A survey of 1,539 U.S. consumers conducted in October 2025 found that 50% say they would prefer to give their business to brands that do not use GenAI in consumer-facing content, a finding that turns the AI adoption conversation from a question of capability to one of consumer consent.
The 50% figure specifically refers to brands using GenAI in consumer-facing messages, advertising, and content. Growing consumer adoption of GenAI tools for personal use, Gartner notes, does not automatically translate into tolerance for AI-generated brand experiences.
Sixty-one percent of respondents say they frequently question whether the information they use to make everyday decisions is reliable. Meanwhile, 68% say they frequently wonder whether content and information they encounter online is real. Given that, AI-generated brand content is landing in front of consumers who are already on high alert.

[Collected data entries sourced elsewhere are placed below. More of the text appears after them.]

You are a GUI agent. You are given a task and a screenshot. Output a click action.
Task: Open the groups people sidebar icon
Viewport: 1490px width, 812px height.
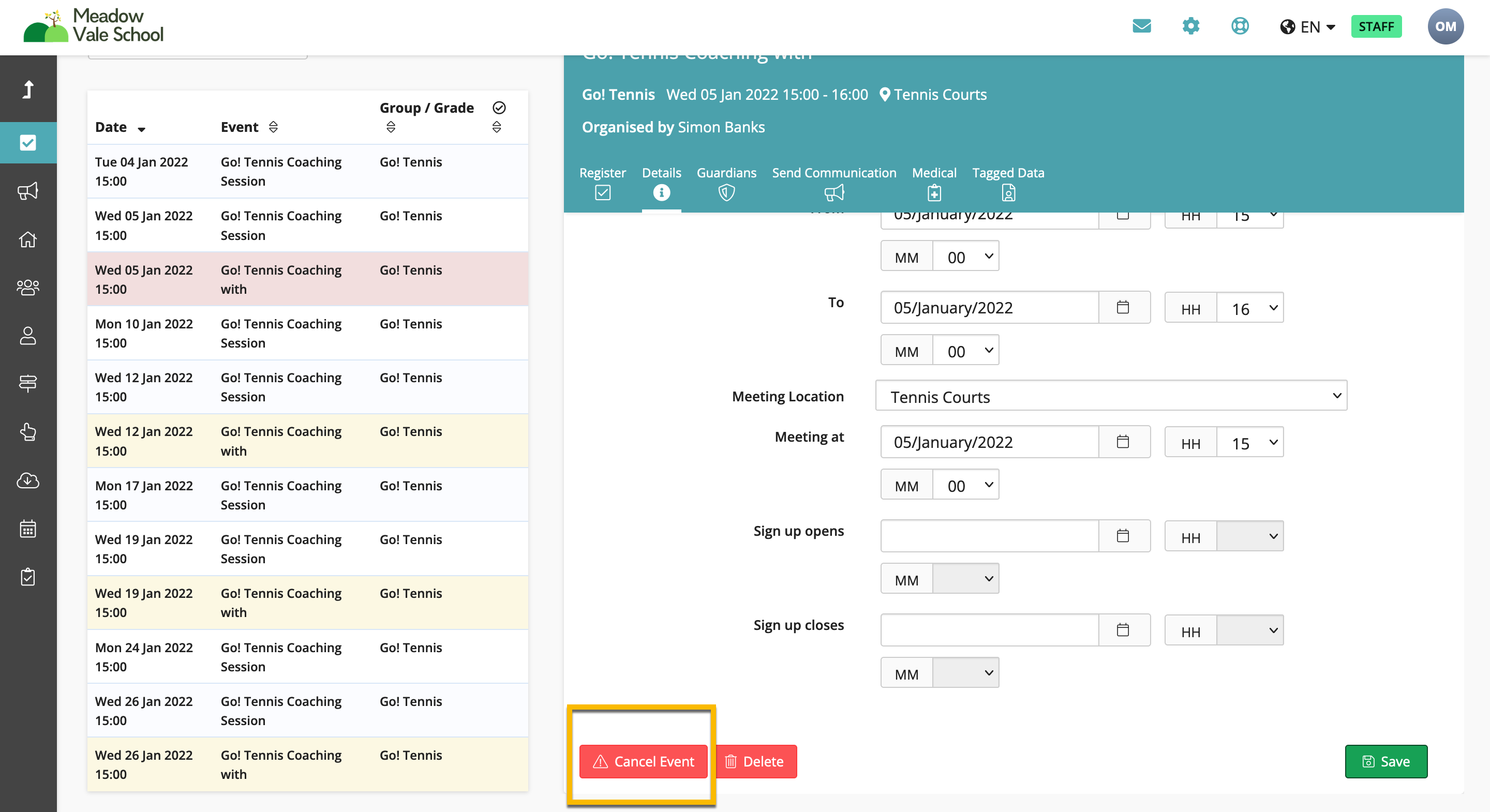coord(28,288)
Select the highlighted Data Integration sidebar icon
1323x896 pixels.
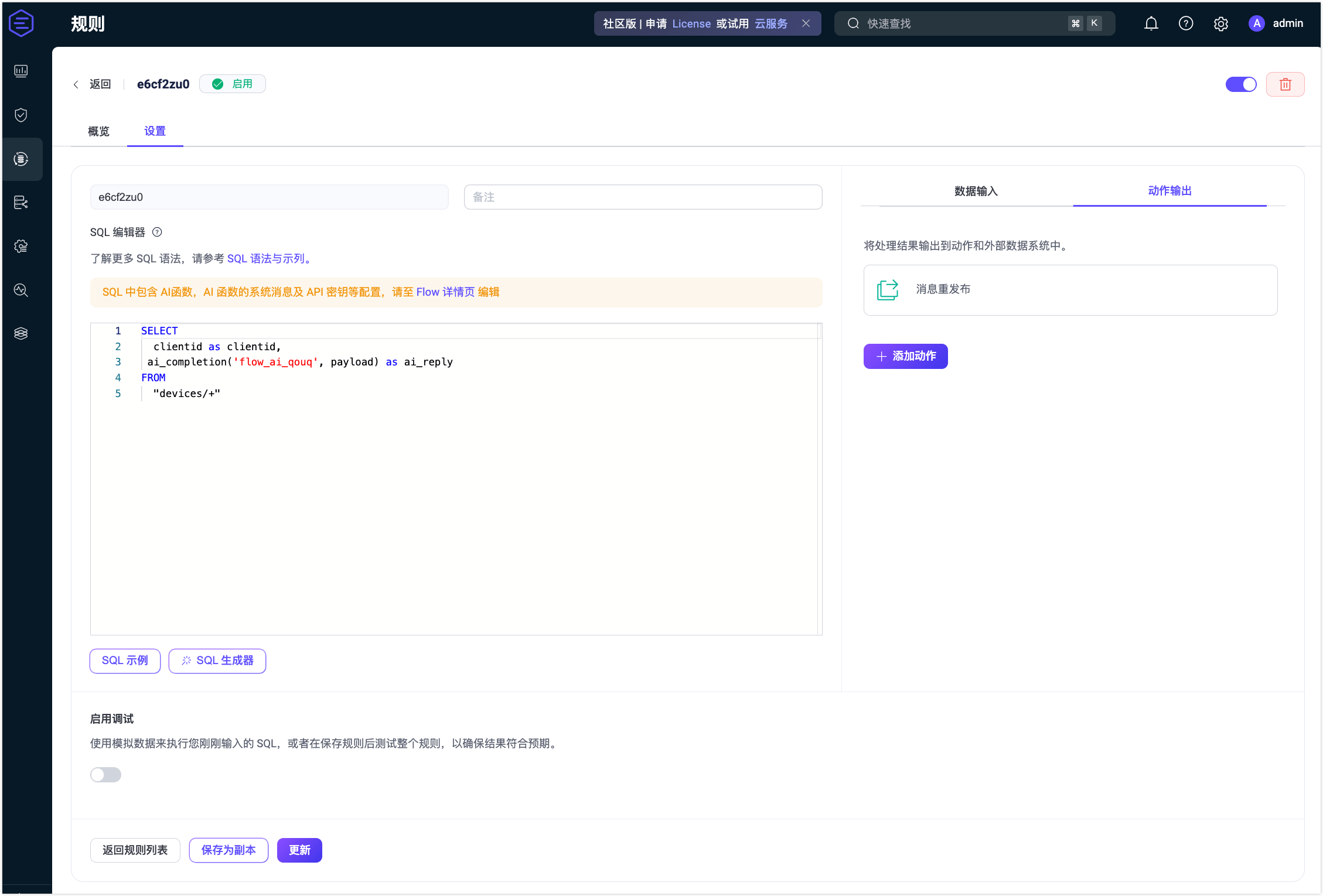[22, 159]
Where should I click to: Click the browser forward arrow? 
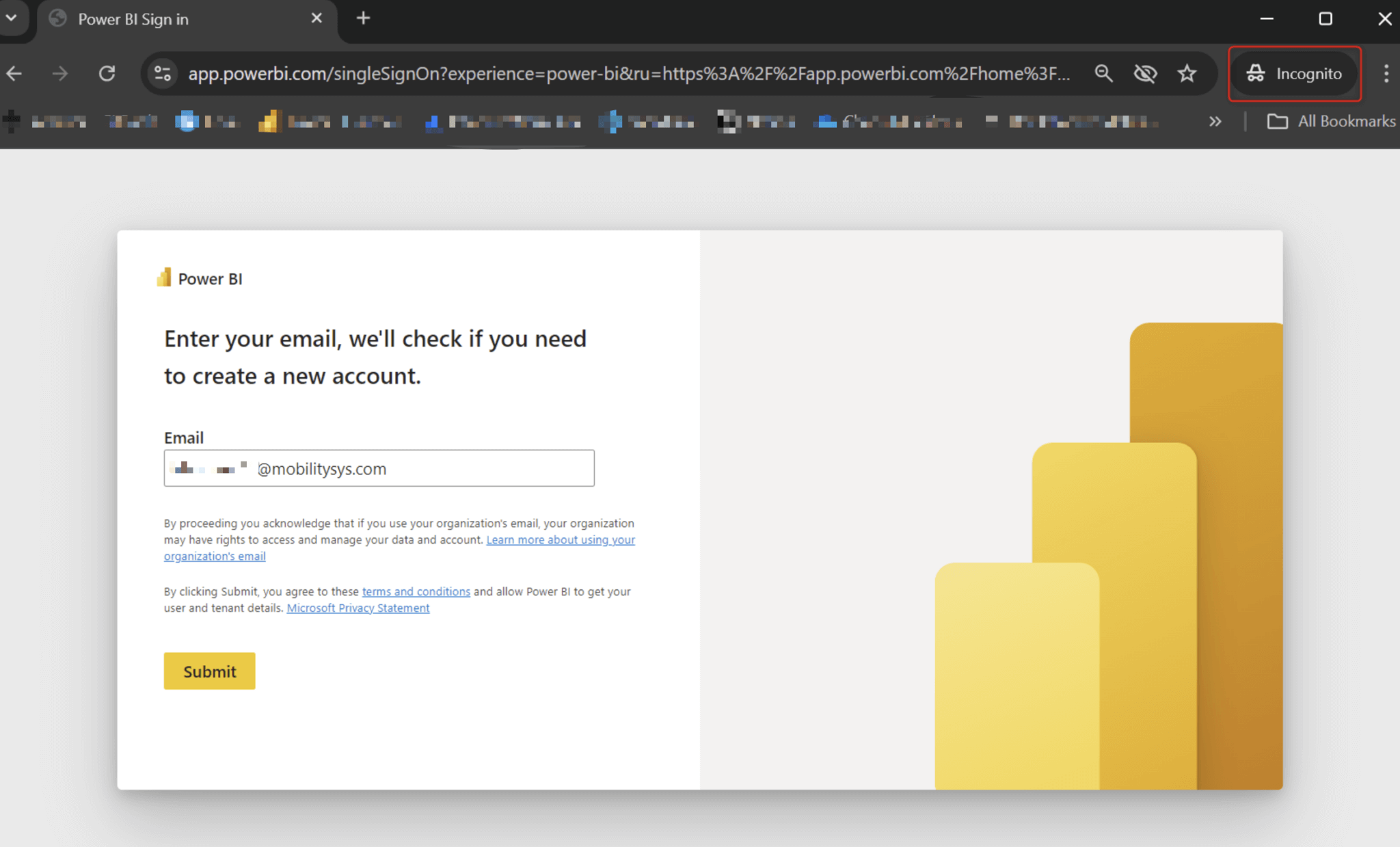[60, 73]
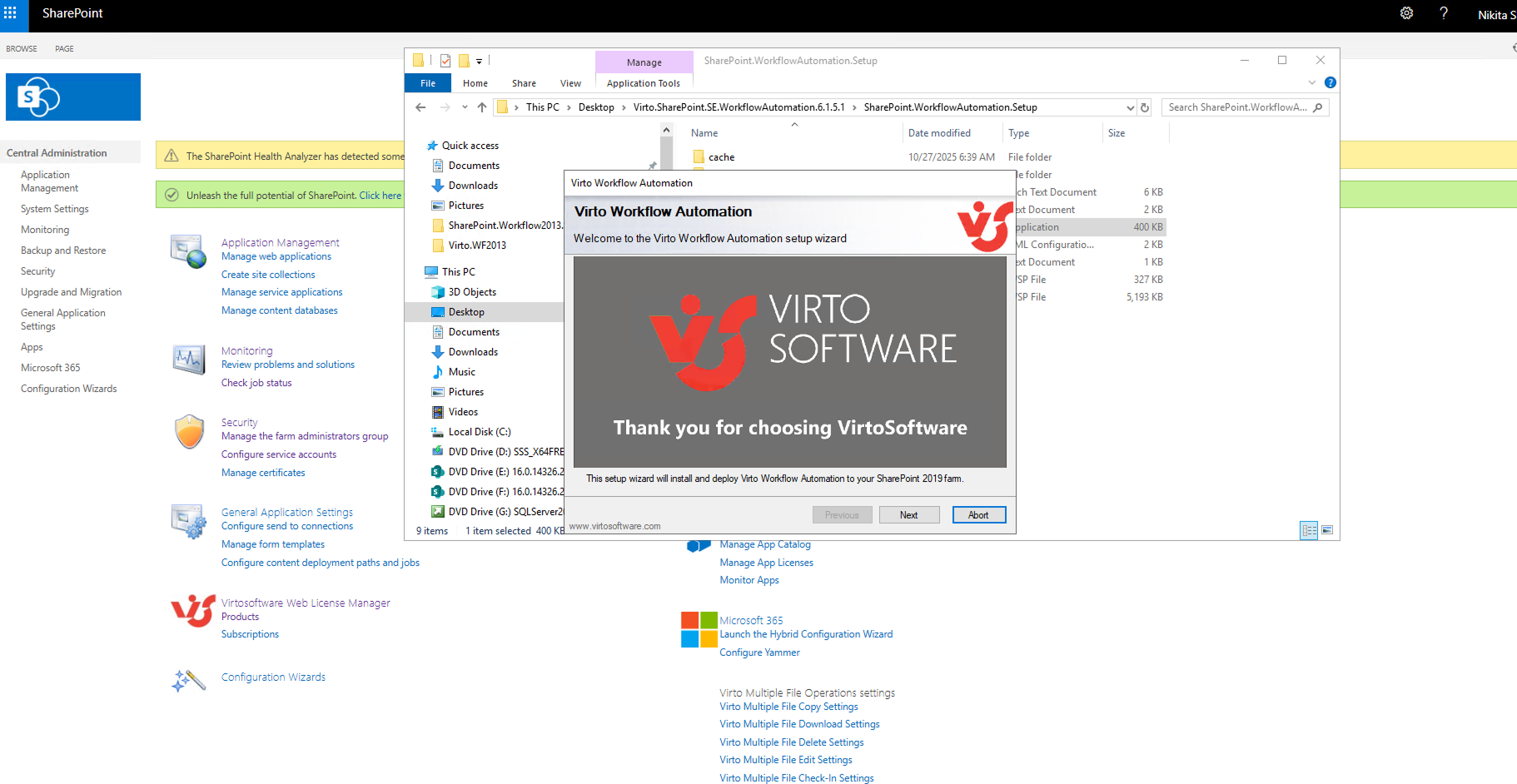Open the address bar history dropdown
The height and width of the screenshot is (784, 1517).
point(1130,107)
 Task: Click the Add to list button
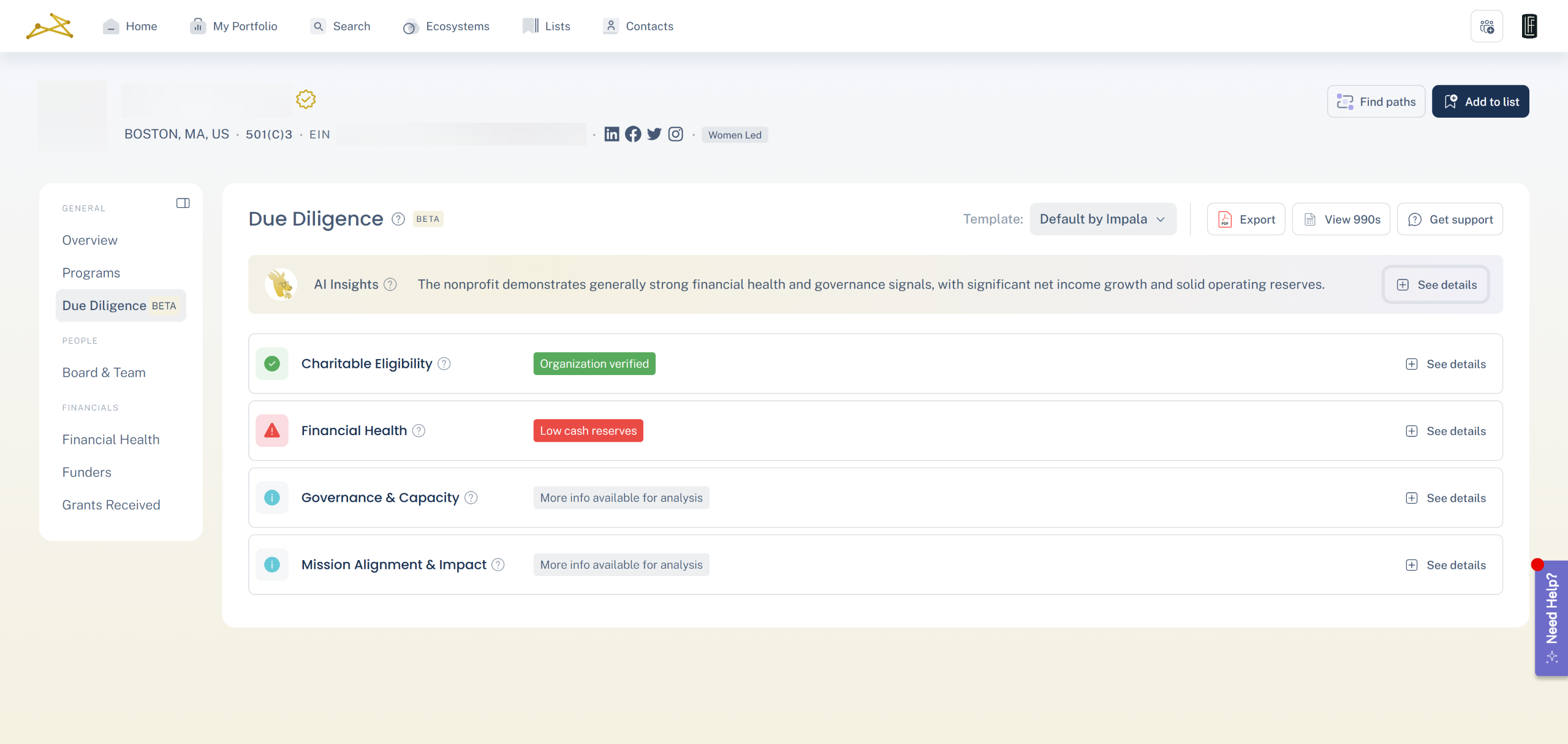pos(1480,102)
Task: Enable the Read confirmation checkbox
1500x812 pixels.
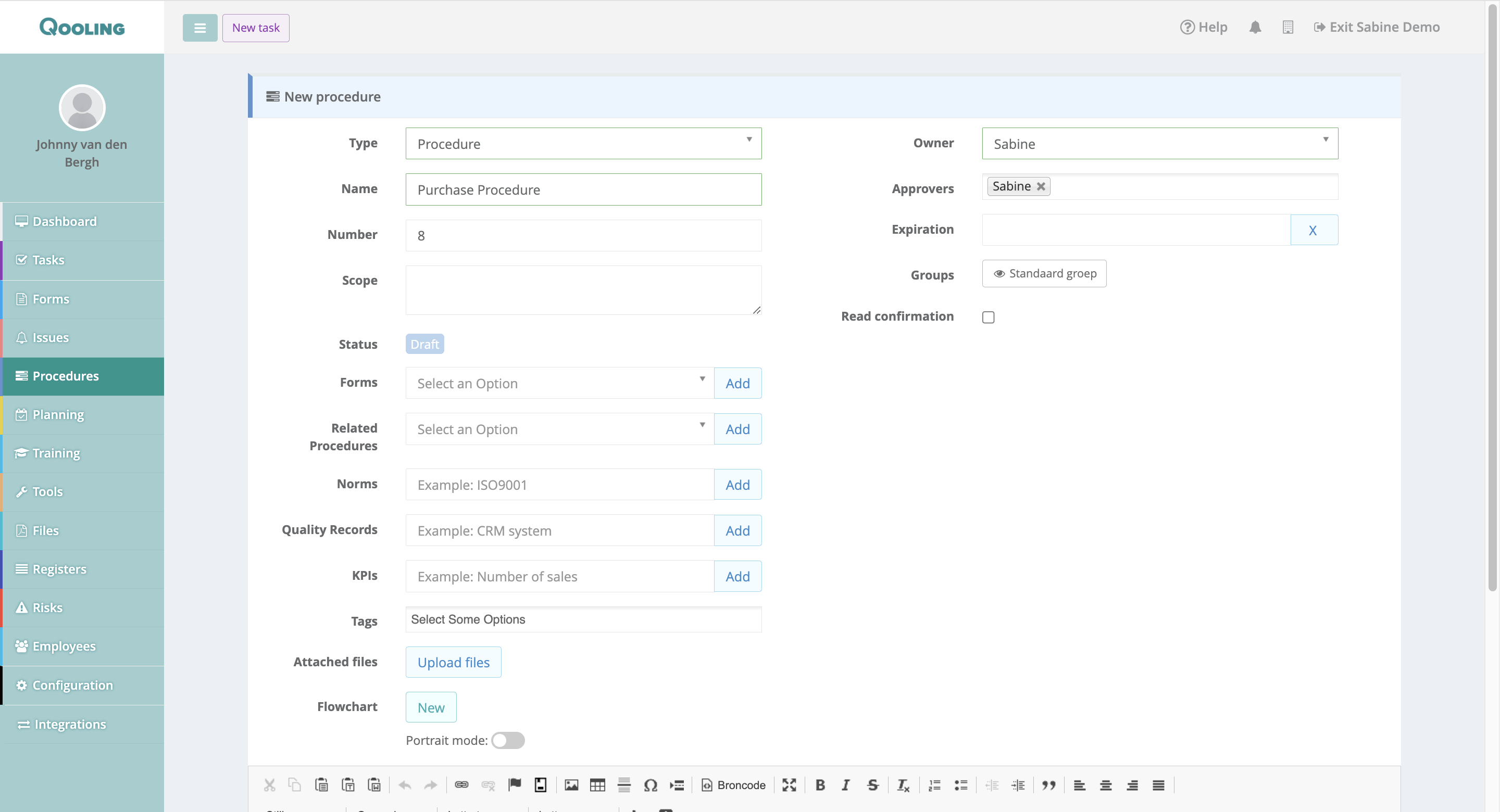Action: 988,317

What Is Real and What’s Not — That Is the Question
Consumer scepticism is making them actively verify what they see rather than take it at face value. By the end of 2025, only 27% of consumers said they rely on intuition to determine whether information is true. The rest have shifted toward active checking and independent verification.
Emily Weiss, Senior Principal Analyst in the Gartner Marketing practice, described the situation as a trust decision as much as a technology one. She said: “Consumers are questioning what’s real and making efforts to verify more of what they see. The brands that win will be the ones that use AI in ways customers can immediately recognise as helpful, while being transparent about when AI is used, what it’s doing, and giving customers a clear choice to opt out.”
Her recommendations for marketers are to make GenAI optional rather than mandatory, start with use cases where the AI benefit to the customer is obvious, and label AI-driven experiences so consumers understand what they are interacting with. On the content side, she advises backing claims with clear proof points rather than relying on assertions alone, since consumers are increasingly likely to check.
Who Benefits Matters
A separate Gartner survey published earlier in 2025 found that 51% of customers said they would be comfortable letting a GenAI assistant handle support interactions on their behalf. The apparent contradiction is not necessarily a paradox, because consumers may be open to AI performing tasks for them while remaining resistant to AI being used on them, particularly in marketing contexts where the relationship between brand interest and consumer interest is less clear-cut.
Other research shows that AI transparency is becoming a non-negotiable expectation in customer-facing deployments, with 91% of consumers in one study saying they expect an explanation for AI-made decisions. The Gartner marketing data reinforces that theme from the opposite direction: the absence of transparency, or even just the suspicion of AI involvement without disclosure, is enough to push consumers toward a competitor.